Не одну только радостную телеграмму о подвиге брата довелось получить Герд Эгде-Ниссен в Исландии. Пришла к ней и горькая весть о гибели мужа — Нурдаля Грига, на подбитом над Берлином канадском самолете. Тело его распознали лишь по простой серебряной цепочке на шее, цепочке, подаренной деду Адама и Герд самим Джузеппе Гарибальди.

После войны Адаму Ниссену засчитали стаж армейского врача, разрешили заниматься практикой, но от злополучных экзаменов, к которым он начал готовиться еще перед войной, все же не освободили. Он должен был сдать их через два года. Тогда Адам с молодой женой, медицинской сестрой норвежкой, которую он встретил в Америке, поселился в маленьком провинциальном городке, где ничто не могло отвлечь его от учебы. Там он лечил и зубрил. Зубрил и лечил. И лишь сдав экзамены, переехал в столицу, открыв свой врачебный кабинет, или, как здесь называют, контору, в рабочем районе Осло.

На прием к Эгеде-Ниссену попасть не так-то легко, но, когда я прихворнул в Осло, мне также довелось стать его пациентом.

И вот сейчас мы вместе с ним входили в музей «Фрама».

НА ПОСЛЕДНЕМ ПРИКОЛЕ

Когда на другой день после спуска корабля дома у Нансена собрались друзья, то условились не произносить торжественных спичей.

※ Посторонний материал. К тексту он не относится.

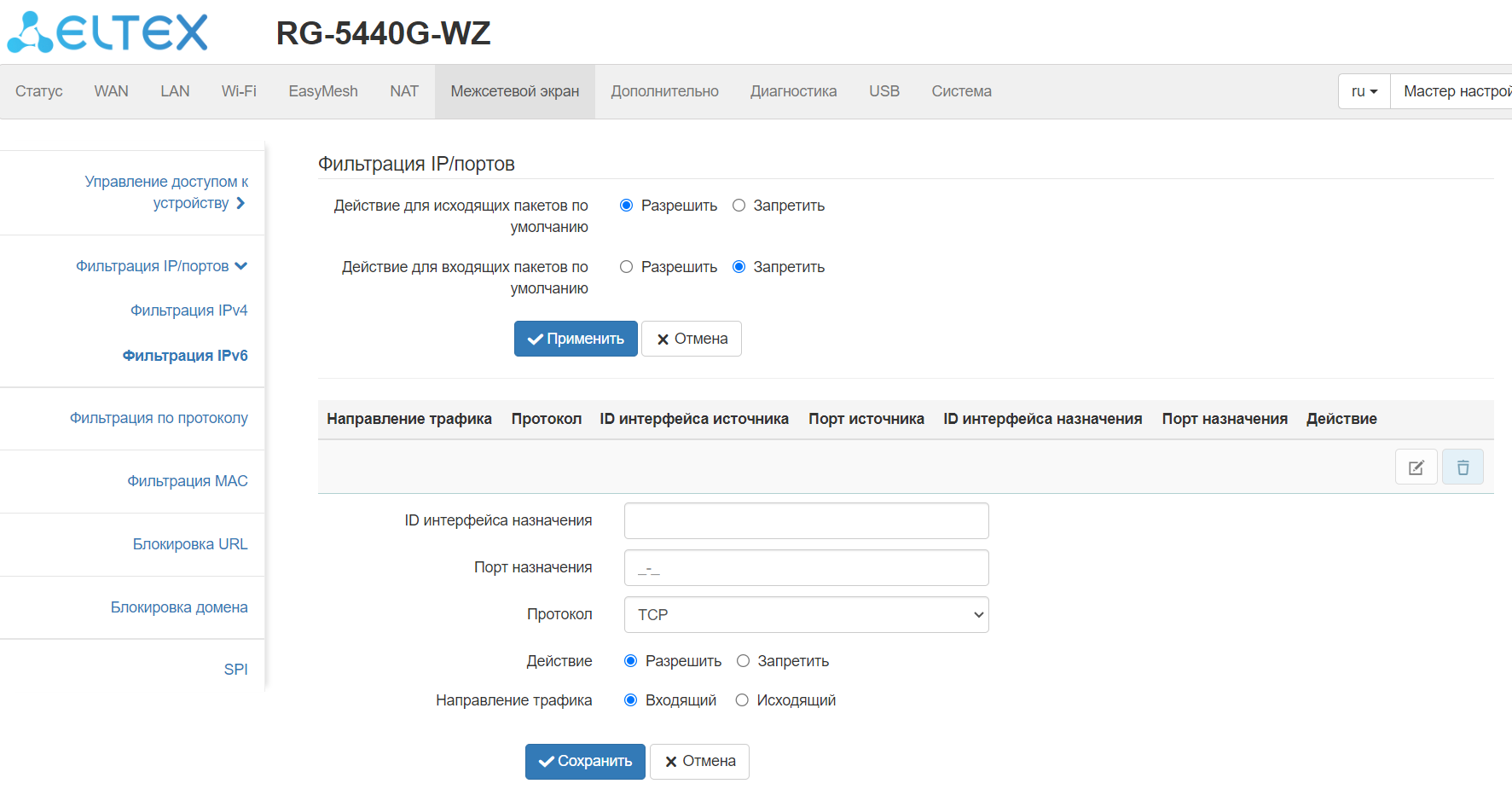1512x801 pixels.
Task: Click Отмена next to Сохранить
Action: 699,762
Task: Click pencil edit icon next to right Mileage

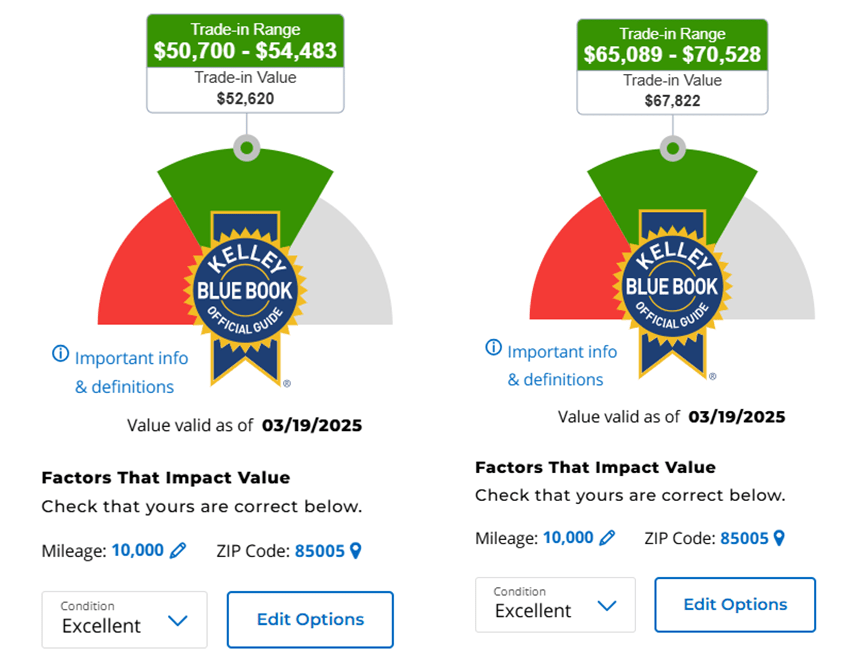Action: coord(607,538)
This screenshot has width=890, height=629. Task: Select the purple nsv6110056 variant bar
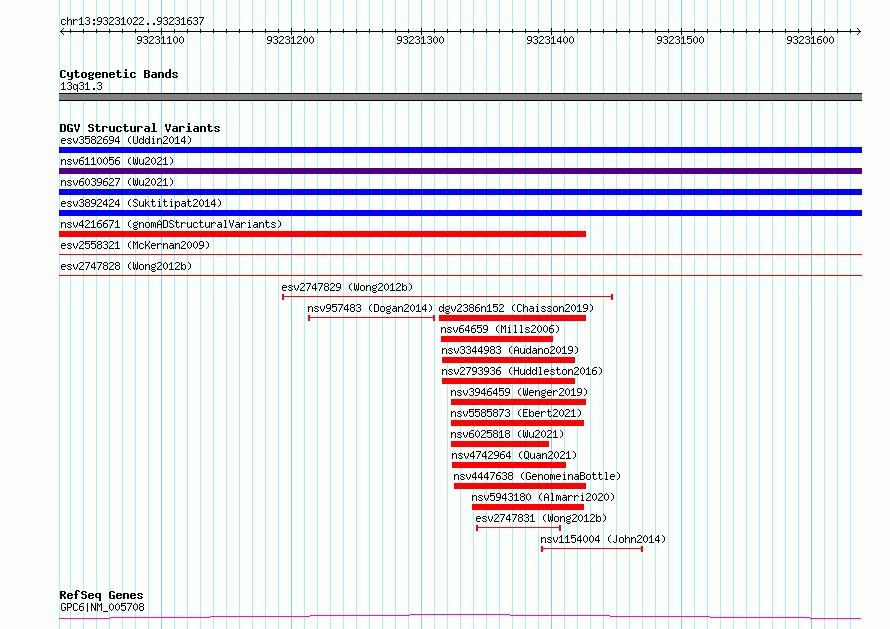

Нансен не переносил краснобайства. И стоило кому-нибудь, забыв об этом, начать за столом «откалывать» длинную высокопарную речь, двое друзей — он их об этом попросил раньше — отодвигали свои стулья, бежали на кухню и принимались насосом качать воду…

Если вчера еще многие гадали, как будет назван этот корабль: именем ли жены — «Ева» или именем дочери — «Лив», именем родины — «Норвегия» или названием места, к которому он устремится, — «Северный полюс», то теперь уже оставалось только вспоминать, как, взойдя вместе с Нансеном на мостки, Ева сильным ударом разбила о форштевень корабля бутылку шампанского и громко сказала: «Фрам» — имя ему».

«Фрам» — по-русски «Вперед»!

На бетонном полу лежат сейчас якоря «Фрама». Просмоленная обшивка его сильно выгнутого корпуса, укрепленного на бетонных опорах, закрывает от нас, идущих вдоль днища, высокие мачты. И только поднявшись по железной лесенке на уровень палубы, мы видим, что на его фок-мачте в тридцати двух метрах над уровнем моря (высота десятиэтажного дома) прилажена дозорная бочка, а клотик подступает чуть ли не вплотную к островерхой крыше музея.